--- Passage Enclosed Below ---
The Real Experts in Education

After more than 40 years working in its innards, I can’t get away from the idea that a high school resembles a department store – the old kind, like Macy’s, that tried to have something for everyone. In the ambitious attempt to retail all sorts of knowledge and skills, we get our wares from the wholesalers – the textbook publishers and university gurus who deliver the goods sterilized, cooked, cut, packaged, and stamped acceptable by some academic FDA. The customers (the students or their parents?) are served by trained and cheerful clerks (teachers) under the watchful eyes of the floorwalkers (administrators). The guidance counselors are the Complaint Department.

This commerce-like arrangement has generally worked well enough. Teachers, as those who wrap the purchases and hand them to the customers, don’t have to be either the developers or manufacturers of the product. Biology teachers don’t need to be real biologists, most history teachers aren’t historians, and English teachers like me – well, there has never been even an approximate name for us.

Lately, however, schools seem to be experiencing a proliferation of Real Experts – mysterious individuals who come between the teacher and his anomalous art, who bring a new and perhaps troublesome factor to the traditional learning equation. Real Experts are those professionals inside the school who don’t meet classes, give tests, or maintain gradebooks. In the school where I labored for most of a lifetime, Real Experts constitute, with the administrative staff, an astonishing one-fifth of the professionals.

What I am calling Real Experts are the guidance counselors, librarians, psychologists, sociologists, speech coaches, reading coaches, computer coordinator, special needs counselor, audio-visual specialists, and drug intervention counselor. As one of them in my school (the Special Needs Counselor) said to me recently, “You may know something about Tennyson, but I know tests and measurements.” They can be especially intimidating to us handlers of ordinary, familiar educational goods, with their stanines and standard deviations.

Perhaps as old age moves me toward contemplation, I have begun to question their authority. I’ve always had, for example, a more or less fixed number of students who can’t seem to pass my tests on assigned reading, simple questions designed to assess merely the bare fact that the student has indeed done the reading, questions like, “Who is Nick Carraway?” or “Why does Gene say he resents Finny?”. I have usually assumed the moral worst – laziness – as the source of these failures. Whenever I asked a Real Expert about it, I would be told something like, “There’s nothing wrong with his reading – 85th percentile. Let’s work on his study habits.”

Yet some of those students, clean-cut and diligent as they seemed to be otherwise, insisted they were putting in their reading time. Still, they swore they couldn’t keep the characters, events, and ideas straight. This went on, I am ashamed to say, for more than 30 years.
--- End of Enclosed Passage ---
In the essay on Real Experts in education, what share of the professionals at the writer's school do Real Experts and the administrative staff make up together? Answer using only the essay.
--- Data records Enclosed Below ---
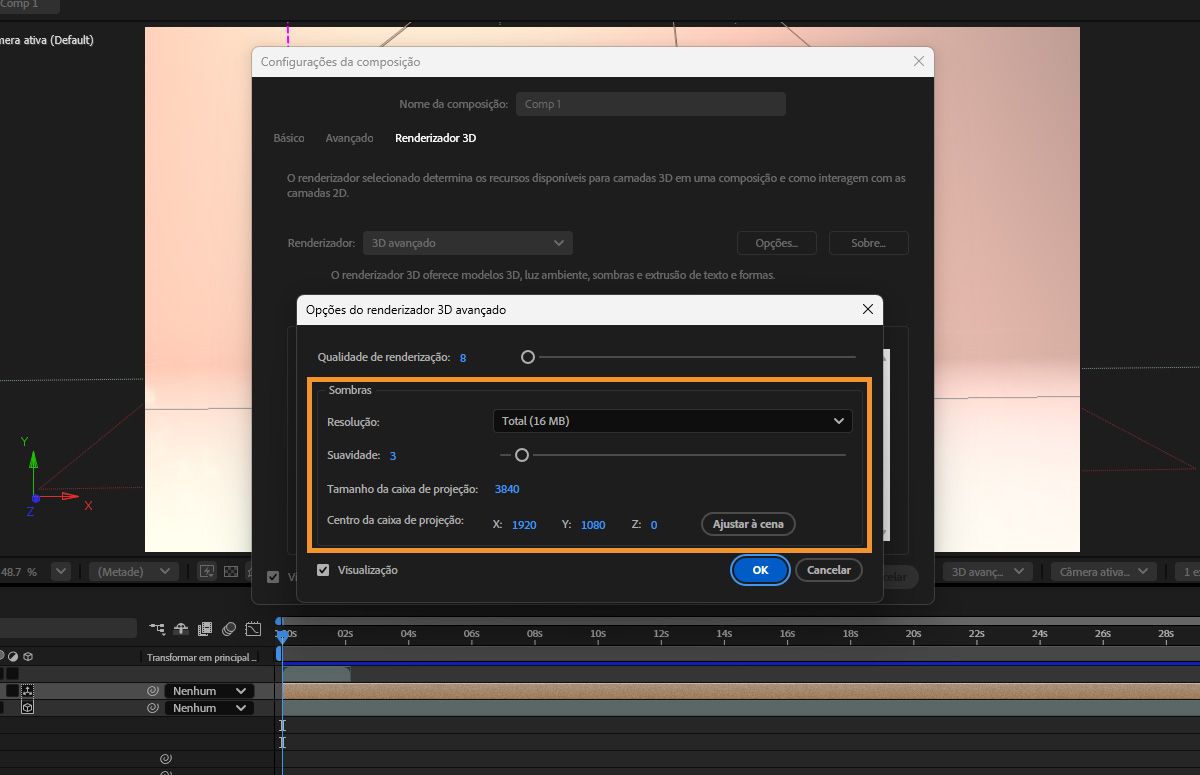This screenshot has width=1200, height=775.
Task: Confirm with the OK button
Action: click(759, 569)
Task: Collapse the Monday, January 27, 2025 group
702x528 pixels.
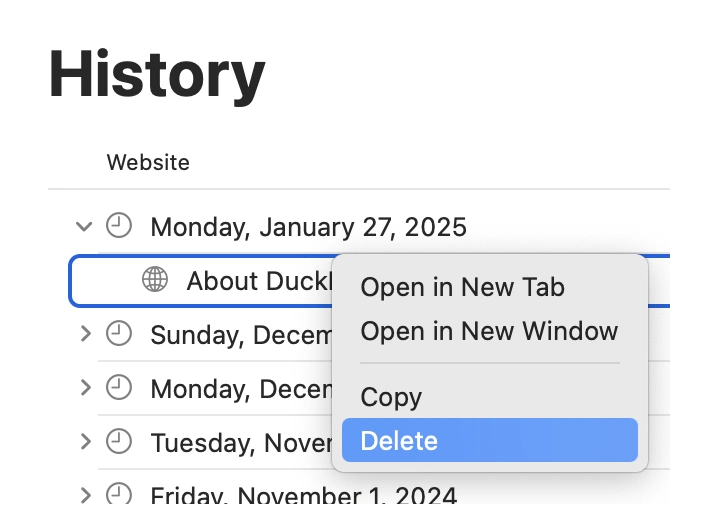Action: pyautogui.click(x=84, y=227)
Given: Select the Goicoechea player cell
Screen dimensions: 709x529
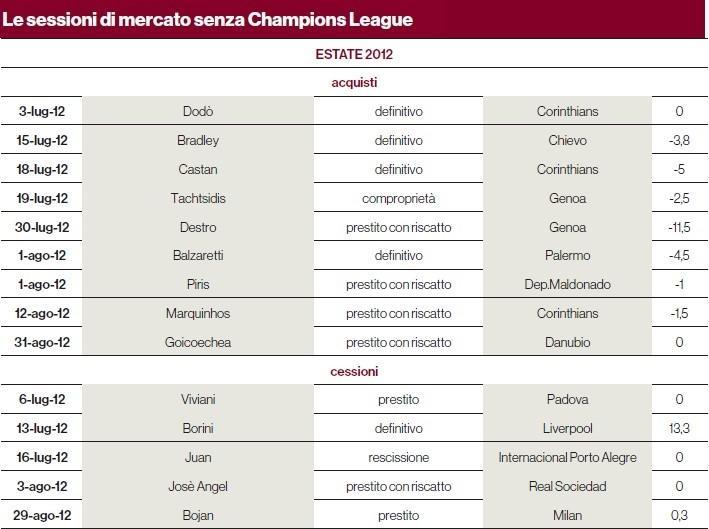Looking at the screenshot, I should pyautogui.click(x=198, y=342).
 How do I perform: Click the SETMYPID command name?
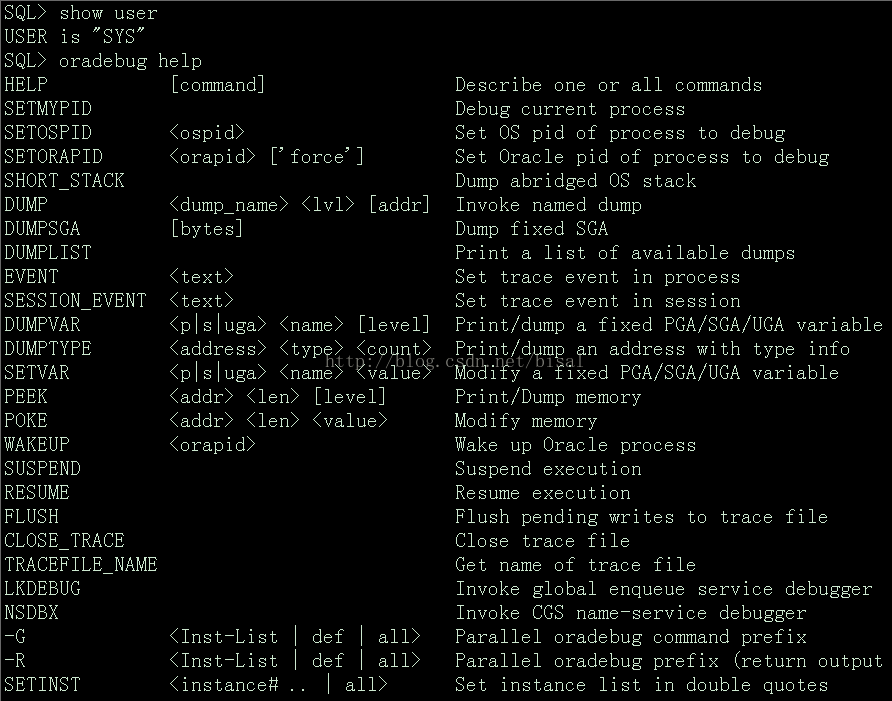(48, 109)
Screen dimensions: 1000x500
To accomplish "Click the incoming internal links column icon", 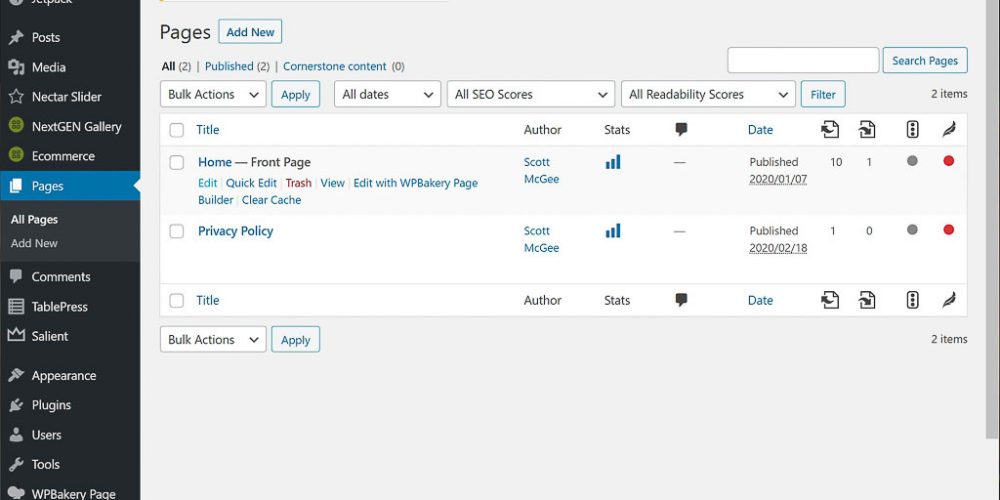I will click(x=866, y=129).
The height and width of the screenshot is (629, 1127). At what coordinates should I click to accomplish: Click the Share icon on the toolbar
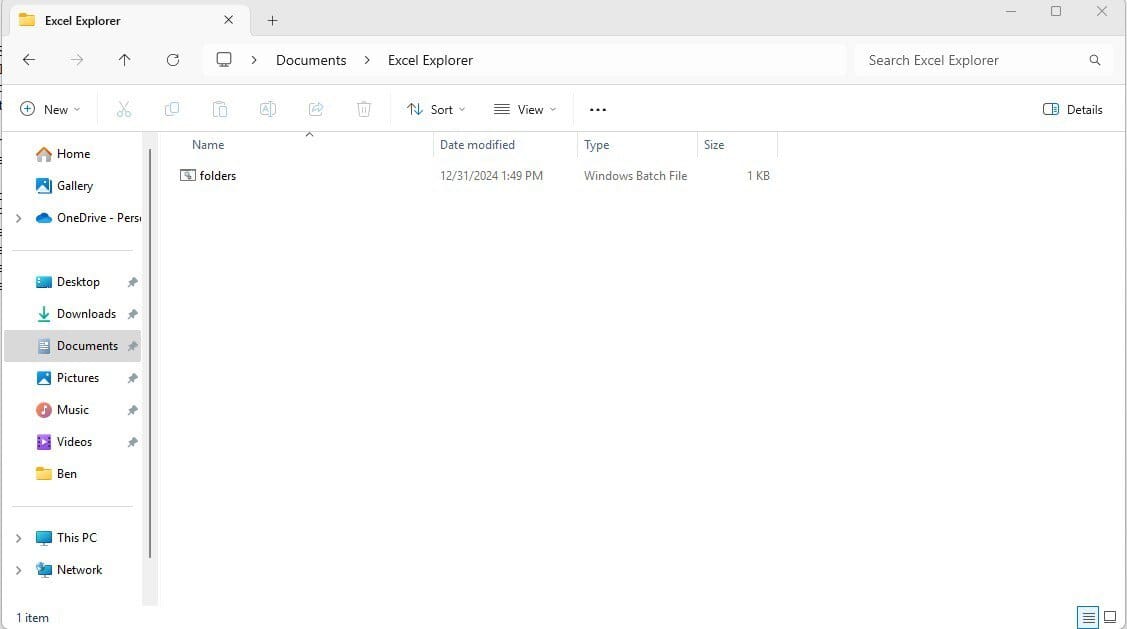coord(316,109)

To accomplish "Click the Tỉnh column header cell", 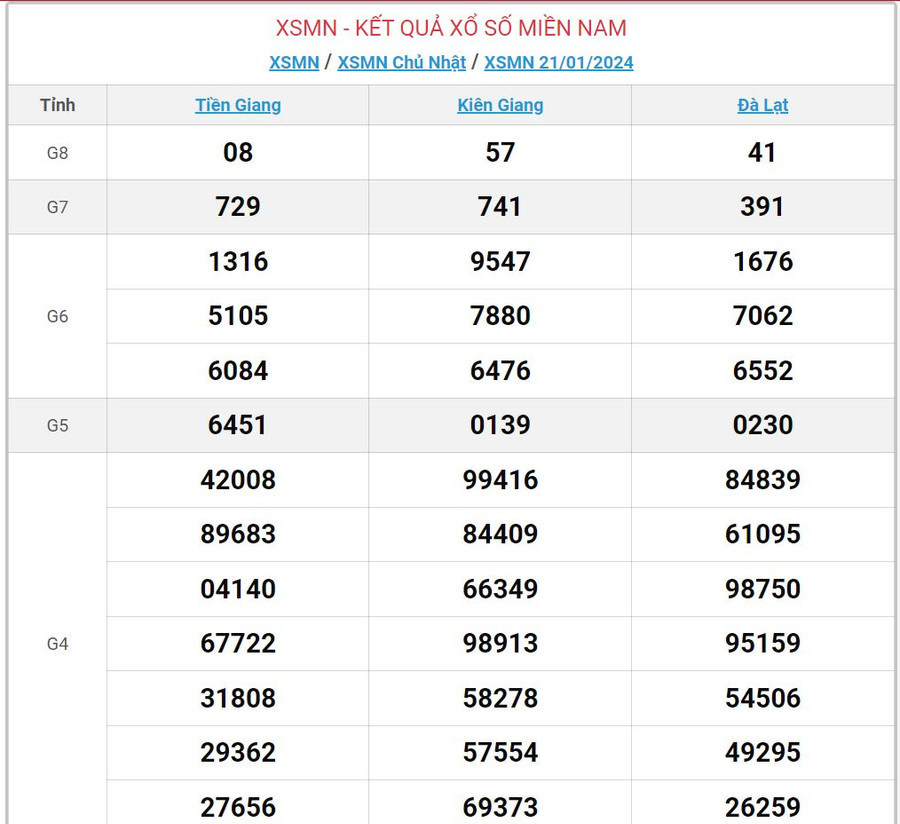I will [58, 105].
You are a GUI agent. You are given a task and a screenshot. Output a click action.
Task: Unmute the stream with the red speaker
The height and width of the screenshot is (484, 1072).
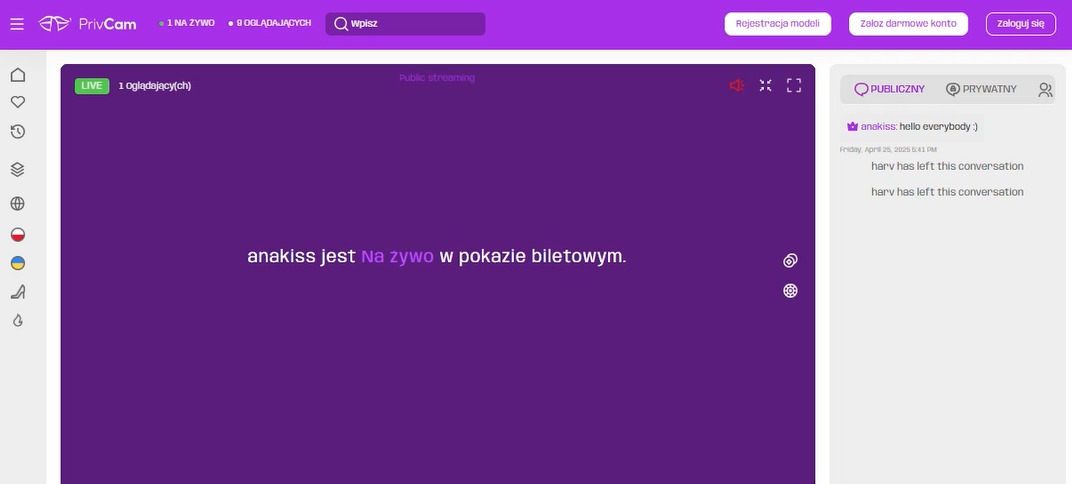coord(737,86)
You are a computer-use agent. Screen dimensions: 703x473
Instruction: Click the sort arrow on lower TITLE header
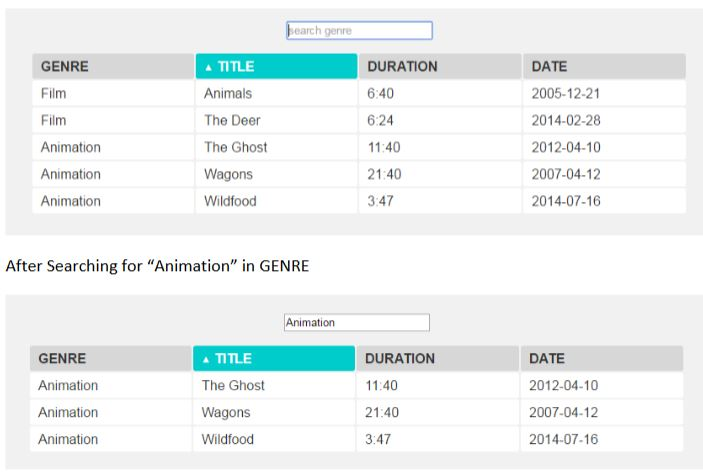pyautogui.click(x=206, y=359)
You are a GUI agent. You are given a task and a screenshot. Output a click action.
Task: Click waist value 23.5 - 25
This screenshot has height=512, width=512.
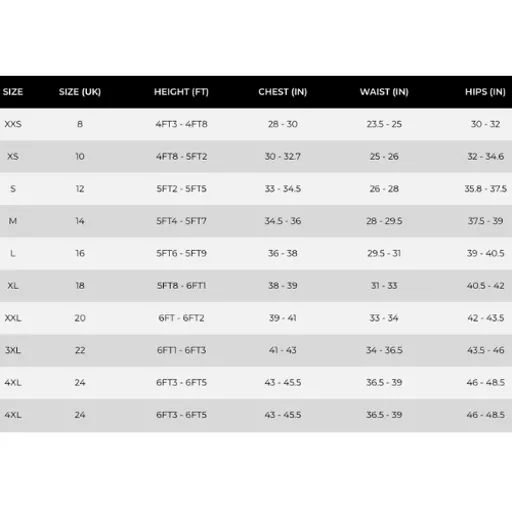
--- End of Enclosed Data records ---
• Task result: One-fifth